PAC warns Northern Powerhouse Rail remains clouded by uncertainty despite £45bn funding cap

The Department for Transport has been warned that Northern Powerhouse Rail remains at risk of repeating the mistakes seen on HS2, with major questions still unresolved over scope, cost, governance and delivery.

A new report from the Public Accounts Committee says it is not confident that the Department for Transport has fully embedded lessons from previous rail programmes, despite Northern Powerhouse Rail having been under discussion for more than 12 years.

The committee said the programme remains at an early stage, with key decisions still outstanding on journey times, service frequency, capacity, the exact route of new infrastructure, who will build it, and how wider regeneration benefits will be prioritised across the North.

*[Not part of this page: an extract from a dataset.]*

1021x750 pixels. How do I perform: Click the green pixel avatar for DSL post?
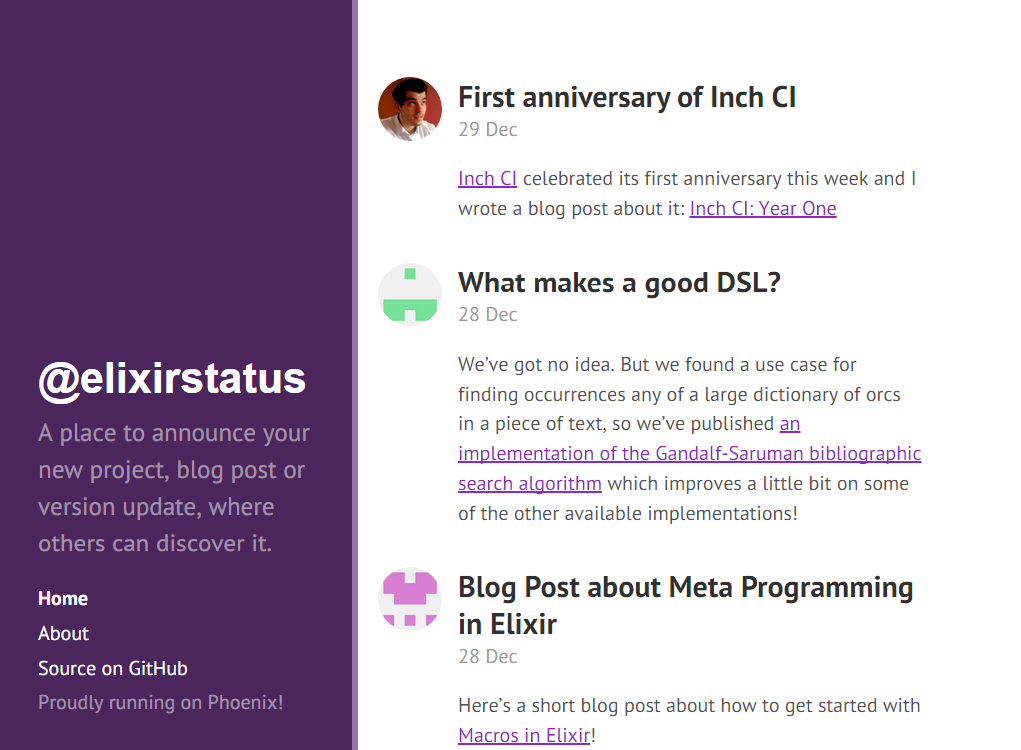coord(410,294)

Northern Powerhouse Rail is intended to improve east-west connectivity between northern cities, supporting productivity, labour mobility and wider economic growth. However, the PAC warned that there is still “considerable uncertainty” over how the Government’s ambitions will translate into practical benefits for passengers, businesses and local economies.

The report raises particular concern over the programme’s £45bn funding cap, which was set before the full scheme had been designed, scoped or costed. The committee said it was unclear how HM Treasury arrived at the figure and warned that the final phase of the programme, which is needed to deliver the full connectivity benefits, could be at risk if early estimates prove unrealistic.

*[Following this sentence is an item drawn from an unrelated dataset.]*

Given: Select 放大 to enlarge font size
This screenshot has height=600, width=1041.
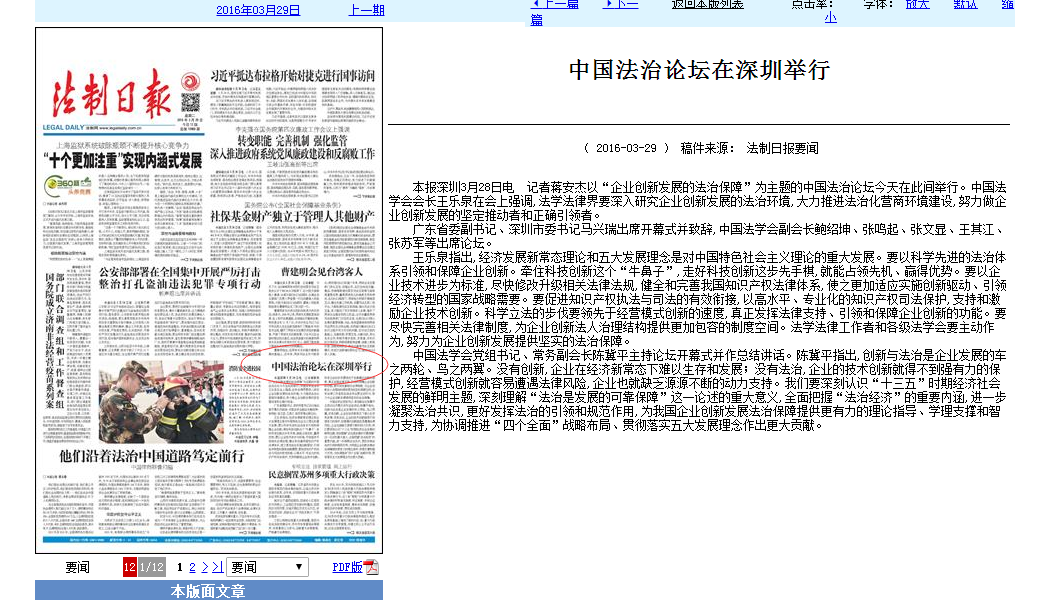Looking at the screenshot, I should pyautogui.click(x=917, y=4).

The PAC said the Department has “no convincing plan” for managing spending within the cap or for deciding which benefits would be prioritised if cost pressures emerge. It also warned that local areas less able to raise additional funding or attract private investment could lose out.

The committee has called on the Department to set out how much funding will be allocated to each phase, how local government will be supported to raise additional funds, and what would be descoped if costs rise.

Governance is another major area of concern. The PAC said the Department has not yet put formal arrangements in place for joint decision-making with other central government departments, despite the programme’s dependence on wider economic, housing and regeneration policy.

It also questioned whether arrangements for working with local government are strong enough to handle difficult trade-offs between different areas. The report warns that enhanced local benefits in one area, such as Manchester, could come at the expense of another unless additional local funding is secured.

The involvement of HS2 Ltd in developing plans for the Liverpool to Manchester section has also attracted scrutiny. The committee said HS2 Ltd’s record on cost estimation heightens the risk that early estimates for Northern Powerhouse Rail may prove unrealistic.

Clive Betts MP, Deputy Chair of the Public Accounts Committee, said the Government’s growth strategy showed there was still an appetite to deliver the transport infrastructure the North needs, but warned that “the spectre of HS2 hangs over Northern Powerhouse Rail”.

He said the committee had heard “troubling echoes” of the loose governance seen in the early stages of HS2, adding that the project remains “almost impressionistic” more than a decade after it was first announced.

The PAC has also called for clarity on how Northern Powerhouse Rail will integrate with wider national and local transport priorities. It noted that the West Coast Main Line into Manchester is expected to reach capacity in the 2030s, while the relevant phase of Northern Powerhouse Rail is not expected to be complete until the mid-2040s.

The committee said the Department must explain how it plans to bridge that gap and ensure local transport networks across the route are properly integrated with the programme.

For the rail supply chain, the report underlines both the scale of the opportunity and the level of uncertainty still surrounding the scheme. Northern Powerhouse Rail could provide decades of work across design, engineering, civils, systems, rolling stock, stations and integration. But the PAC’s findings suggest that confidence will depend on greater clarity over delivery structure, funding certainty and programme governance.

The committee has made a series of recommendations, including a requirement for the Department to explain within six months whether Northern Powerhouse Rail should be treated as a mega-project, how lessons from HS2 and other rail schemes are being embedded, and how recent planning reforms could help reduce costs.

It has also asked HM Treasury to explain how the £45bn cap was determined before the programme was fully designed and costed.

The report concludes that while Northern Powerhouse Rail remains central to improving connectivity and economic performance across the North, the Government must now move from ambition to a clear, deliverable plan.

For an industry still dealing with the legacy of stop-start investment, escalating costs and uncertainty around major programmes, the message from the PAC is direct: Northern Powerhouse Rail may be essential, but it will not succeed on aspiration alone.